Bob Hansson & Institutet för Höghastighetskonst


Samstag 8.5.
20:00 Uhr
Pommersches Landesmuseum
Eintritt: 14 € (norm.)
8 € (erm.)
Sounds & Poetry
inkl. Forkert um 0:00 Uhr

Der 1970 in Helsingborg geborene Bob Hansson wollte zunächst Kfz-Mechaniker werden, hat sich dann aber anders entschieden und ist schließlich Poet geworden. Mit 17 begann er zu schreiben, um die Welt zu verändern, und er sagt auch heute noch: „Ich WILL verändern. Wenigstens mich selbst."
Glück wirkt inspirierend auf Hansson: Er bekommt Impulse und schreibt drauflos. Frei nach dem Motto: Folge deiner Lust und mache, wonach dir ist. Dabei möchte er nicht wie ein Poet schreiben, sondern „wie ein Mensch". Für ihn sind gesprochene und geschriebene Poesie zwei verschiedene Phasen: Das Schreiben ist das Vorspiel... Seinem Motto „Die Poesie sitzt nicht im Rollstuhl" folgend, setzt er die geschriebenen Worte in 'Sounds & Poetry' um.
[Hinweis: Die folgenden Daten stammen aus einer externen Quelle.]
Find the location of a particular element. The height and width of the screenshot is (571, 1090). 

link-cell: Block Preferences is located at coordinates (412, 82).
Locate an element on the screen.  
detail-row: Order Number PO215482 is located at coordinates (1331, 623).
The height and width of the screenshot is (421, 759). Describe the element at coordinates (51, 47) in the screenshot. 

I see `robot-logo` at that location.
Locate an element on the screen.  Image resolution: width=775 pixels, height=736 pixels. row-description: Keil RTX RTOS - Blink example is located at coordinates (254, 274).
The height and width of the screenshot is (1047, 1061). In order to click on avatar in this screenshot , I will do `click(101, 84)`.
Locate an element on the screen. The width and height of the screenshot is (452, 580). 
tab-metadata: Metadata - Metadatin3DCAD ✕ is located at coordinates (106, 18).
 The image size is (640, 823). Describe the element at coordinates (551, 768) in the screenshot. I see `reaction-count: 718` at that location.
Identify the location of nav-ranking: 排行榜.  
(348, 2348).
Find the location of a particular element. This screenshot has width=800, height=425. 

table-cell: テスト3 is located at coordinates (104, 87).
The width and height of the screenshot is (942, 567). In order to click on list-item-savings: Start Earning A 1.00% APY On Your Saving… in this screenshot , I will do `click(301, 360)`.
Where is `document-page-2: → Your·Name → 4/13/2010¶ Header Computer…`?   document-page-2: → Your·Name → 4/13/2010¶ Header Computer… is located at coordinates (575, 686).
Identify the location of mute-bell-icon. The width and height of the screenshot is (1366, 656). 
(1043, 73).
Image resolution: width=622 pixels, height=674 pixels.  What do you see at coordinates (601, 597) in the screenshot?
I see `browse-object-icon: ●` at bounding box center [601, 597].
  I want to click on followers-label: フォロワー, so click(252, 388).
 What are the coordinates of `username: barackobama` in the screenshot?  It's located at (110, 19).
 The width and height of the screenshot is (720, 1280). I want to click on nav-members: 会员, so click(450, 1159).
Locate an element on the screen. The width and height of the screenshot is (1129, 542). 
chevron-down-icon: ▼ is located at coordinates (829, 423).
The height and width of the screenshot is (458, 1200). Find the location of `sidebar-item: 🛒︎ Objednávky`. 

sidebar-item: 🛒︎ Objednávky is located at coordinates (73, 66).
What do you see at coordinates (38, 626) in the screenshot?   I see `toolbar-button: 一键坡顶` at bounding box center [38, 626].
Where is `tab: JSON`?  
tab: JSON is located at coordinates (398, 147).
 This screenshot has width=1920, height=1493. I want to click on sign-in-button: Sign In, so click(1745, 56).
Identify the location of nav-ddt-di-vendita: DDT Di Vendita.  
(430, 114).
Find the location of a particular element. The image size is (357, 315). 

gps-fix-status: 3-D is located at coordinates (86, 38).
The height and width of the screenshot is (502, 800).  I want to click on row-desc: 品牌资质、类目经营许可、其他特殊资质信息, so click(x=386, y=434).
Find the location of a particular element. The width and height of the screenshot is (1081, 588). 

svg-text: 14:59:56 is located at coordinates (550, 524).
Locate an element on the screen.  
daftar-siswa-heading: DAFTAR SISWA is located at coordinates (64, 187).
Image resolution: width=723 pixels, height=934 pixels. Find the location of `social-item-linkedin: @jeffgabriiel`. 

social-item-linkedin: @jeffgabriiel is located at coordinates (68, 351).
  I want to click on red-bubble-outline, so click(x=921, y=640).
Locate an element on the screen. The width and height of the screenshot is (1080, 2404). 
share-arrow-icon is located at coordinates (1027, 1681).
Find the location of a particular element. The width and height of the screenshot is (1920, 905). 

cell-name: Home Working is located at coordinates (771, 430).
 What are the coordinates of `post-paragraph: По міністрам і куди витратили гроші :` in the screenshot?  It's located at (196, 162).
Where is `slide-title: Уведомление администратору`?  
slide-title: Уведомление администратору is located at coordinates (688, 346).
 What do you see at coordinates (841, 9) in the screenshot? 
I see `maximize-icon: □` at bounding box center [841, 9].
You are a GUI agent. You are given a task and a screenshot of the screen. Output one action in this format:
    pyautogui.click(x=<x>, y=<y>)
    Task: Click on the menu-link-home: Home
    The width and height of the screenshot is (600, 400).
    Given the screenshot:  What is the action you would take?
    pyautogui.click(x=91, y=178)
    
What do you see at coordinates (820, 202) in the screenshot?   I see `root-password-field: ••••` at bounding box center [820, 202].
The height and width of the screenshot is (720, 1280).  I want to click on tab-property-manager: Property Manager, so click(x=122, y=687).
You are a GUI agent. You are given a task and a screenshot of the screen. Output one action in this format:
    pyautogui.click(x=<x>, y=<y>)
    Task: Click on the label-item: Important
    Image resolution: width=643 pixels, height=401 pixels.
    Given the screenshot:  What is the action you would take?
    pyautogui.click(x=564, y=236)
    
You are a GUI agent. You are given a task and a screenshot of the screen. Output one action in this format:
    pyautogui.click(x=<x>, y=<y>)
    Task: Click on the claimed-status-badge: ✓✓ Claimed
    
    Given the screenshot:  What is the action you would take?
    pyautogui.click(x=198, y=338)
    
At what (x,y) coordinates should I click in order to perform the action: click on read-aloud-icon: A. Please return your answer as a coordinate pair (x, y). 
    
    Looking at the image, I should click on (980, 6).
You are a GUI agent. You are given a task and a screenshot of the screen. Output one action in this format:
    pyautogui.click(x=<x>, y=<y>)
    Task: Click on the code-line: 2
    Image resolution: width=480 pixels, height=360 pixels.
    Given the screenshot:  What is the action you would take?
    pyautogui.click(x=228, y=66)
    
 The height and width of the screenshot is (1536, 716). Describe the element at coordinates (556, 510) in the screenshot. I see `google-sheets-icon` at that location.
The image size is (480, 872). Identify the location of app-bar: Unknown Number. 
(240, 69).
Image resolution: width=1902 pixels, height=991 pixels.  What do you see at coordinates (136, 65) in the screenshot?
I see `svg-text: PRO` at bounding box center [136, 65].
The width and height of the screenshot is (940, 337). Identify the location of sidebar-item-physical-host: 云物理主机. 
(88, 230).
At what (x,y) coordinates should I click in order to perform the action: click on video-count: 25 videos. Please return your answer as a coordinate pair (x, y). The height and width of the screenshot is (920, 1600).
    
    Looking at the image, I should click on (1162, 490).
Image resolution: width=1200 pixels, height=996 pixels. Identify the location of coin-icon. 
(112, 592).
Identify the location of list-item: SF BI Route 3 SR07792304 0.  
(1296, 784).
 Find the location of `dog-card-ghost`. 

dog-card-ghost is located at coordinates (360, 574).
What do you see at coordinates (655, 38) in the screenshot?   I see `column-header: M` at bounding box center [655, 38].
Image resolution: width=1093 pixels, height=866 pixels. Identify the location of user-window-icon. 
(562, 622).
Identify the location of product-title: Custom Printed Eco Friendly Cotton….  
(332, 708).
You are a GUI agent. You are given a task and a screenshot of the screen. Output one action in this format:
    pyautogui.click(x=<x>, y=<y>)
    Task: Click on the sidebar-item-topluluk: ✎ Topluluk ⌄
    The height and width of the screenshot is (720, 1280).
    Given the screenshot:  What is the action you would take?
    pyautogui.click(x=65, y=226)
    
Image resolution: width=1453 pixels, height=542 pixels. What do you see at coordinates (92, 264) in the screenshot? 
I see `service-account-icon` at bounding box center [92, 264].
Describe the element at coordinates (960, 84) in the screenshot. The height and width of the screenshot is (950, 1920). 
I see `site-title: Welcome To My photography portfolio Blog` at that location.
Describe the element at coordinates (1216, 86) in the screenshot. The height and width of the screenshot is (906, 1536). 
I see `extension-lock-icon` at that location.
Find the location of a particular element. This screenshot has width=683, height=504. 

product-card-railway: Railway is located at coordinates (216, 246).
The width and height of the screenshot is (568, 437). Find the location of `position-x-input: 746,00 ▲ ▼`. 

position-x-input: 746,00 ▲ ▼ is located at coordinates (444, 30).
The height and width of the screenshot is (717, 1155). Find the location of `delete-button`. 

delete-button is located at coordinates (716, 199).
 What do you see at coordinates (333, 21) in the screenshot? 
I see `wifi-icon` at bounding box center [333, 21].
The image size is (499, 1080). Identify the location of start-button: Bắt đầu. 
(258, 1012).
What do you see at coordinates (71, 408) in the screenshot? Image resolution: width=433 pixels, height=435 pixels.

Vorbilder sind unter anderen Bob Hund (mit dem er schon den Dialekt gemeinsam hat) und Thomas di Leva.
Das Institut für Hochgeschwindigkeitskunst ist ein „Kollektiv, dessen Mitglieder alle ein Loch in ihrem Kopf geöffnet haben; direkt hinauf in den Himmel". Es besteht neben Hansson aus sechs weiteren Musikern.
Und dies erwartet uns: „Bob Hansson führt mit seinen Worten und seinen Rhythmen, wir anderen antworten ohne Worte." „Wir wissen nie, was bei einem Auftritt passiert, aber wir wissen, DASS etwas passiert."